[Page text start]
Metadata-Version: 2.4
Name: gunicorn_h1c
Version: 0.2.0
Summary: Fast HTTP/1.1 parser for Gunicorn using picohttpparser
Author-email: Benoit Chesneau <benoitc@gunicorn.org>
License: MIT
Project-URL: Homepage, https://github.com/benoitc/gunicorn_h1c
Project-URL: Repository, https://github.com/benoitc/gunicorn_h1c
Project-URL: Issues, https://github.com/benoitc/gunicorn_h1c/issues
Classifier: Development Status :: 4 - Beta
Classifier: Intended Audience :: Developers
Classifier: License :: OSI Approved :: MIT License
Classifier: Operating System :: OS Independent
Classifier: Programming Language :: C
Classifier: Programming Language :: Python :: 3
Classifier: Programming Language :: Python :: 3.9
Classifier: Programming Language :: Python :: 3.10
Classifier: Programming Language :: Python :: 3.11
Classifier: Programming Language :: Python :: 3.12
Classifier: Programming Language :: Python :: 3.13
Classifier: Programming Language :: Python :: 3.14
Classifier: Topic :: Internet :: WWW/HTTP
Classifier: Topic :: Internet :: WWW/HTTP :: HTTP Servers
Requires-Python: >=3.9
Description-Content-Type: text/markdown
License-File: LICENSE
Provides-Extra: test
Requires-Dist: pytest>=7.0; extra == "test"
[Page text end]
Challenges:
1: Answer these questions from the gunicorn_h1c package metadata.
(a) Which license does the package use?
(b) What is the minimum Python version it requires?
(c) Which parser library does it use?
2: Does each statement agree with the gunicorn_h1c package metadata? Answer yes or no, and quote the deciding words.
(a) The package is marked as production-ready.
(b) pytest is required only for the test extra.
(c) C is one of the listed programming languages.
[Provided data start]
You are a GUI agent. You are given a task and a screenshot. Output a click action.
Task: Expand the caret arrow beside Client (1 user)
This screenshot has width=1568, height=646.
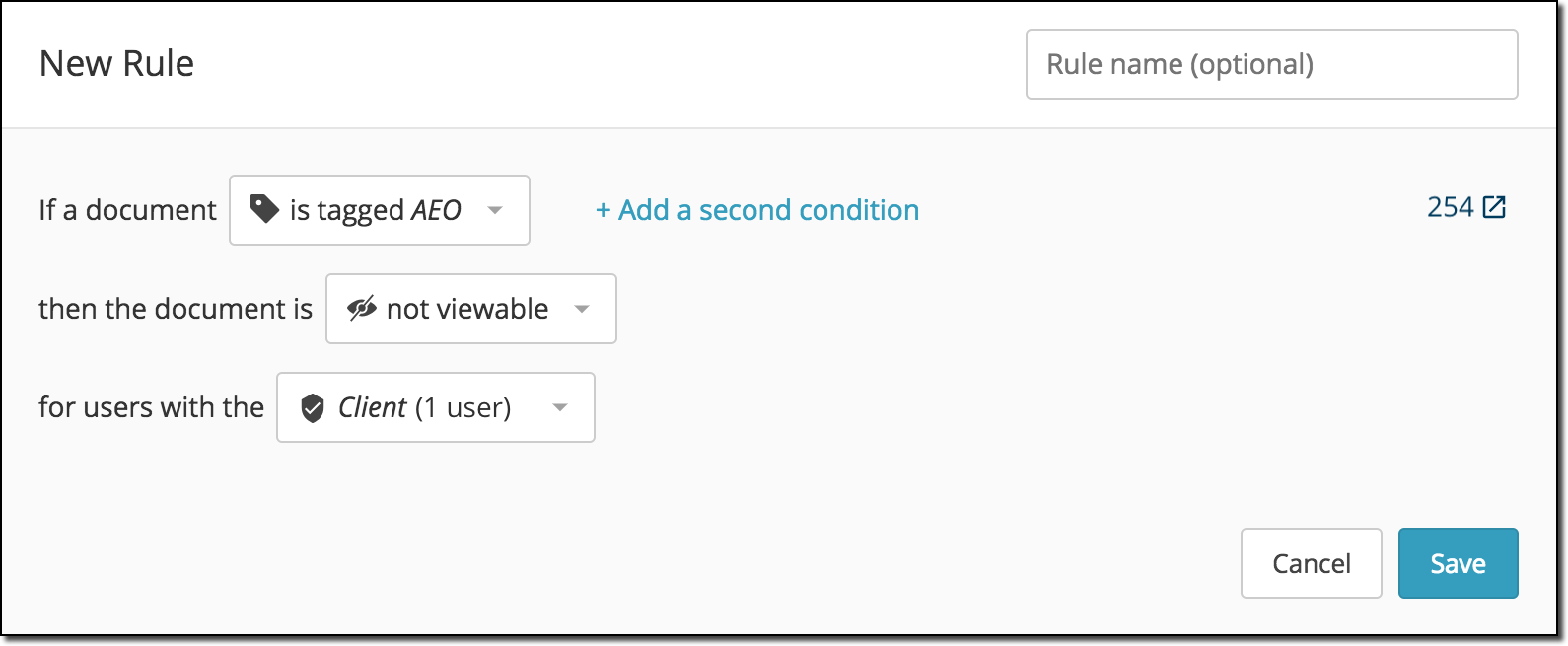(x=560, y=407)

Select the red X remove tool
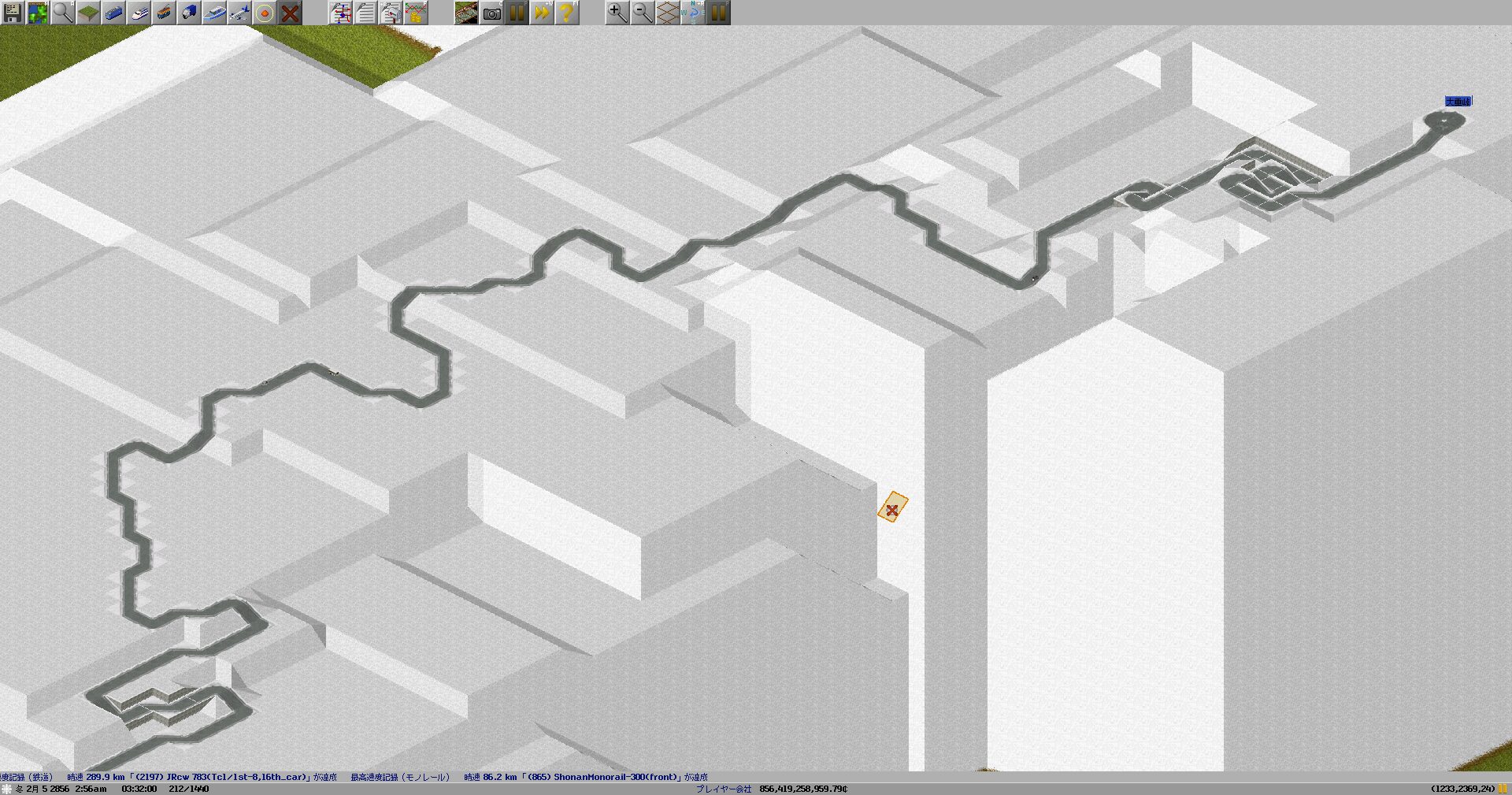coord(290,13)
[Provided data end]
Set of answers:
1:
(a) MIT
(b) Python 3.9
(c) picohttpparser

2:
(a) No: "Development Status :: 4 - Beta"
(b) Yes: "Requires-Dist: pytest>=7.0; extra == "test""
(c) Yes: "Programming Language :: C"